Die existenziellen Erfahrungen werden es gewesen sein, die Verluste wie der Tod der Eltern, die Zerstörung der Oper, das Auseinanderfallen des Ensembles, die Niederschlag in Elfride Trötschels Interpretationen fanden – und die sie mit den Dresdnern der unmittelbaren Nachkriegszeit teilte.
Am 20. Juni 1958 ist Elfride Trötschel im Alter von nur 44 Jahren gestorben.
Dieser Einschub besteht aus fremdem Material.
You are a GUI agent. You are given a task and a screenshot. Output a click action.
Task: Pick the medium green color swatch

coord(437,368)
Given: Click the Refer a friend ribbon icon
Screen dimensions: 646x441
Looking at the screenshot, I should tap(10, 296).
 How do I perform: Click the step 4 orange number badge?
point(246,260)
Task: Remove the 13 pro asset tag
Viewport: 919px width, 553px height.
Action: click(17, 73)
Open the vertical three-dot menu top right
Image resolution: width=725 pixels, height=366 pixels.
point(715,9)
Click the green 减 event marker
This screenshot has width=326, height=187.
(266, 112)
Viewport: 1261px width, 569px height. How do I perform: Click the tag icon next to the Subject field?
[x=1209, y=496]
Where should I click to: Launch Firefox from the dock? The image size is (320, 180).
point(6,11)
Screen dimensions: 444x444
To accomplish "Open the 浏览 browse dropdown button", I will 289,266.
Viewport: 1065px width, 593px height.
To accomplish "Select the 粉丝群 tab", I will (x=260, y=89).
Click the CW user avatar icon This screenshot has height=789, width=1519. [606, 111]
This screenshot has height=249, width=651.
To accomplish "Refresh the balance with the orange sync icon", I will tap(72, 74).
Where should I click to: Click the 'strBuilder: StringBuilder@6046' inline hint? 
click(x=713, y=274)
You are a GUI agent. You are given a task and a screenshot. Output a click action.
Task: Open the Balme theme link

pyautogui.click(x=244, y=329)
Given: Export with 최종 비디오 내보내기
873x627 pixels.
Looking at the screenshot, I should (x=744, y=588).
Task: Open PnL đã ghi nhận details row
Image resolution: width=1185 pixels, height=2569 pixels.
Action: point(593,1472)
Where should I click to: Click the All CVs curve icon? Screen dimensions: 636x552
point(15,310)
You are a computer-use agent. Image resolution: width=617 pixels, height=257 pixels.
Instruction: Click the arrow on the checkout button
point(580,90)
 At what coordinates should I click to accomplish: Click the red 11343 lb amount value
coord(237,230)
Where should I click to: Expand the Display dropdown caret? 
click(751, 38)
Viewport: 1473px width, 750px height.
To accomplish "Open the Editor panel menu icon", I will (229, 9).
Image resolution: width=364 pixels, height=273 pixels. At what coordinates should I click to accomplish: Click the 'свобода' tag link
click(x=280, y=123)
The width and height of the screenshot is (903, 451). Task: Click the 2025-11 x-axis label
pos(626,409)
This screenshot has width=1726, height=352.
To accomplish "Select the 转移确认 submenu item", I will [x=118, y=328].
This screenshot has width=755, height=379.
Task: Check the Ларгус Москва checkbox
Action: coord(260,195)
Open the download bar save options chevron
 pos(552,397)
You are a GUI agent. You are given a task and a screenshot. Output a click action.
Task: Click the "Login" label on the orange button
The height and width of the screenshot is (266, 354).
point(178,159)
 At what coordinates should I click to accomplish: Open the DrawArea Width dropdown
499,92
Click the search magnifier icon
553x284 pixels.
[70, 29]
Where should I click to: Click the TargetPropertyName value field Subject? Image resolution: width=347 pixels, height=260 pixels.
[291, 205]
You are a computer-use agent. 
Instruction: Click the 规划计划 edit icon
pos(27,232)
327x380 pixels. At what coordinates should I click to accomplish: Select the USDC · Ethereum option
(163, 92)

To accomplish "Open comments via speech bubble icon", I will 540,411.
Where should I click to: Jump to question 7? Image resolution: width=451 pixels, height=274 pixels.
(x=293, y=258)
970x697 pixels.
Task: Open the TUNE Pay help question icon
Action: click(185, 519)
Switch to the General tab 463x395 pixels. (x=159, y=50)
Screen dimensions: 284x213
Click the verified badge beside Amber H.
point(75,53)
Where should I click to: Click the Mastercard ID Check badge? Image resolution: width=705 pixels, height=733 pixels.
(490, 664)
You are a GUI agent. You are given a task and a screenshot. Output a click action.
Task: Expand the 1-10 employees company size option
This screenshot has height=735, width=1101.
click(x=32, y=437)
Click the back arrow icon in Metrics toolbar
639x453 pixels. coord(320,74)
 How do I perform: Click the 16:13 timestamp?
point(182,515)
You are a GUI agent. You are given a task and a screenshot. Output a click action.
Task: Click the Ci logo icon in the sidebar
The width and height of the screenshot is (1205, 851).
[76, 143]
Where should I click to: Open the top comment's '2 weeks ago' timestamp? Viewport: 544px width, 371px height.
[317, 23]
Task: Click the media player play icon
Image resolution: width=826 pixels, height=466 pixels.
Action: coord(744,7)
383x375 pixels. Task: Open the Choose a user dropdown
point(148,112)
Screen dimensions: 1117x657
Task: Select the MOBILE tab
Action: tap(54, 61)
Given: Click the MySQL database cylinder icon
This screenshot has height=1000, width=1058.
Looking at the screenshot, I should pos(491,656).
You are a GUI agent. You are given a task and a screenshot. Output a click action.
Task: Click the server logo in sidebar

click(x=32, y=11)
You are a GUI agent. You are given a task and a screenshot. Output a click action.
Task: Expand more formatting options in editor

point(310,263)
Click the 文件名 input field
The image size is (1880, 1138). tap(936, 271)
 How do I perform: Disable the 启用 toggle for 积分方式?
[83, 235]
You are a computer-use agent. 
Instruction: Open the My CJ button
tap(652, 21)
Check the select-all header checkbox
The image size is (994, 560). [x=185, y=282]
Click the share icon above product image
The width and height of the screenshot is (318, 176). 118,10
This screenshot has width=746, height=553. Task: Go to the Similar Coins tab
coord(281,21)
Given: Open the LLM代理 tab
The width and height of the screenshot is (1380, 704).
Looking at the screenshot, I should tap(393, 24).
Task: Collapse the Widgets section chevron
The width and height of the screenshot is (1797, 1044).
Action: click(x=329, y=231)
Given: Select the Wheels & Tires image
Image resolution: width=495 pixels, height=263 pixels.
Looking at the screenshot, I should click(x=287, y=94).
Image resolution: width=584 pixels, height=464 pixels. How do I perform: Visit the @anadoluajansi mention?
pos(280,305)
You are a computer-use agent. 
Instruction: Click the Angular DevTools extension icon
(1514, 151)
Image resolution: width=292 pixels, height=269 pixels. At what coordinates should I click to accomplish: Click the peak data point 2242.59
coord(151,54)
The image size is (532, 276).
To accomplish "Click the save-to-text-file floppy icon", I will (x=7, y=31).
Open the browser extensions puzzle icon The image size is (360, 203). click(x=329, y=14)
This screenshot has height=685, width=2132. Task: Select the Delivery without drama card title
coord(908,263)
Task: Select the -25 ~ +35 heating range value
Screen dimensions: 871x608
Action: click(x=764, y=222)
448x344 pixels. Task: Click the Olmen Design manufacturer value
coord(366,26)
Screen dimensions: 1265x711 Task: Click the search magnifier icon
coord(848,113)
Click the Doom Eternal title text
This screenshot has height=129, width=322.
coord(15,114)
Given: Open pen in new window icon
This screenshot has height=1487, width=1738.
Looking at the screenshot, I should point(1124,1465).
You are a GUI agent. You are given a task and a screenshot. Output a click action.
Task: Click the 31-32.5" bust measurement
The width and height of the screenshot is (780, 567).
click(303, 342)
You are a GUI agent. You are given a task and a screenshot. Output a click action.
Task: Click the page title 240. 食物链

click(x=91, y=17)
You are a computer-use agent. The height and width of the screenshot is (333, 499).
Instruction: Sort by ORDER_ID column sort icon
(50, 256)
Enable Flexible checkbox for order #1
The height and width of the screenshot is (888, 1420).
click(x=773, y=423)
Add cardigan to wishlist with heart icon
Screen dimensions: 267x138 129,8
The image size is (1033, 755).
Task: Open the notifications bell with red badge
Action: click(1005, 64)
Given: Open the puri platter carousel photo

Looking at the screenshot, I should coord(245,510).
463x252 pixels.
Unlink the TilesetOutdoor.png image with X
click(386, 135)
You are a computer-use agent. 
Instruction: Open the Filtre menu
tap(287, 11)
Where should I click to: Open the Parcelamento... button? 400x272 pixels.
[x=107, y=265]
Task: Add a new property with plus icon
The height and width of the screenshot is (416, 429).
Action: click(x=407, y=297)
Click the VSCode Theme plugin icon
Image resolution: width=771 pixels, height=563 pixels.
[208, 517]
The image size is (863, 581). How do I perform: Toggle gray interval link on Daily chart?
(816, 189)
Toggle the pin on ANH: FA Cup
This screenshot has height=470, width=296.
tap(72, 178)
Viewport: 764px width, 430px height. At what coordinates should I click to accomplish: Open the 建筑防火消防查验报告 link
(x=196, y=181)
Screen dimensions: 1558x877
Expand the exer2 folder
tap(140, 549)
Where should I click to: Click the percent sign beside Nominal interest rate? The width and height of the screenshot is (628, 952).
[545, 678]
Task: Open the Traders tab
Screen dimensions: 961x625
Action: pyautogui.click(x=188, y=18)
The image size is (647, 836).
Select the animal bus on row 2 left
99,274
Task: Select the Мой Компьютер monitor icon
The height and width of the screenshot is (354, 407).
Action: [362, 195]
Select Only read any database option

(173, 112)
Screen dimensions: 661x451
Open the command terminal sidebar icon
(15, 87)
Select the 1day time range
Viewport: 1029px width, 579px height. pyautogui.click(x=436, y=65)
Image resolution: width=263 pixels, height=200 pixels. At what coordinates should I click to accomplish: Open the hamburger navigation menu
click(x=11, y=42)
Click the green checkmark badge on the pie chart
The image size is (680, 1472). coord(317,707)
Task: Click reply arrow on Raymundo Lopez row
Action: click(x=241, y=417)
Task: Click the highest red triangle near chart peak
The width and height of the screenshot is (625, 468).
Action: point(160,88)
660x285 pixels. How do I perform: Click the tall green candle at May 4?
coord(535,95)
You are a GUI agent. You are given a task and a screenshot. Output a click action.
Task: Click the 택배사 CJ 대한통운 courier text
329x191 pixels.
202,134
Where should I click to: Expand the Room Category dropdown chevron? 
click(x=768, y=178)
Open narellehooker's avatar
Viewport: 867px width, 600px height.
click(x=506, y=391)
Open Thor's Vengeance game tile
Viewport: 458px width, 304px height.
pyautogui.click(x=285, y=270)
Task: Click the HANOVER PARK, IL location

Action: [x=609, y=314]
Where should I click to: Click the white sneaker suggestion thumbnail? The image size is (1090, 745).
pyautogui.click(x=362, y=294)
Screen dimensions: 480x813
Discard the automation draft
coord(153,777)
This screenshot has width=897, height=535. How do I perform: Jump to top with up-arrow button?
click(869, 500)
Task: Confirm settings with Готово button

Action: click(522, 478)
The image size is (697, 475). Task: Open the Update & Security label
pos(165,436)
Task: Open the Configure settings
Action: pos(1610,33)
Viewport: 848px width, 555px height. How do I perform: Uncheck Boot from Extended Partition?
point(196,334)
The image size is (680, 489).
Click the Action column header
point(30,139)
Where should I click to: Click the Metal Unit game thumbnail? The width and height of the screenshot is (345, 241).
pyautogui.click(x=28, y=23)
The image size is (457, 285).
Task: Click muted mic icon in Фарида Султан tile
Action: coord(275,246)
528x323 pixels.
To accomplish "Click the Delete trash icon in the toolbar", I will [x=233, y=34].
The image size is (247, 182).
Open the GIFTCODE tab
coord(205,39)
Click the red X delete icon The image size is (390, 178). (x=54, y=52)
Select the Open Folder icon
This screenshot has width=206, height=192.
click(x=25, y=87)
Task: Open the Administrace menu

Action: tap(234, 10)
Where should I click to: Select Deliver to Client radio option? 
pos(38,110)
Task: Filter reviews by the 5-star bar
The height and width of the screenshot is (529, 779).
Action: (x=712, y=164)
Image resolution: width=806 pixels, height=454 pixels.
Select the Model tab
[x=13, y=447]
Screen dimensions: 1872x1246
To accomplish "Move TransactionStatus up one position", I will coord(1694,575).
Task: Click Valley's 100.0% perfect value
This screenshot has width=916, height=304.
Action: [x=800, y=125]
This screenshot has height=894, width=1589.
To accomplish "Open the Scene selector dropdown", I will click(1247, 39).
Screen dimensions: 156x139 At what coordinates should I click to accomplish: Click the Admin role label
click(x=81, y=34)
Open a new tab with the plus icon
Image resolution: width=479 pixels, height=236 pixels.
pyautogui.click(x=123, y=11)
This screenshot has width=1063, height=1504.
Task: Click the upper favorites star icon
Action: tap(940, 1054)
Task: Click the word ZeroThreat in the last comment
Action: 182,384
Dass sie bis heute lebhaft erinnert wird, zeigt sich nicht zuletzt darin, dass die Wiederkehr ihres Todestages regelmäßig begangen wird – heute zum 60. Todestag beispielsweise mit einer Gedenkveranstaltung auf dem Cottaer Friedhof.
Bild 1: Porträt der Kammersängerin Elfride Trötschel in ihrer Wohnung (SLUB/Deutsche Fotothek)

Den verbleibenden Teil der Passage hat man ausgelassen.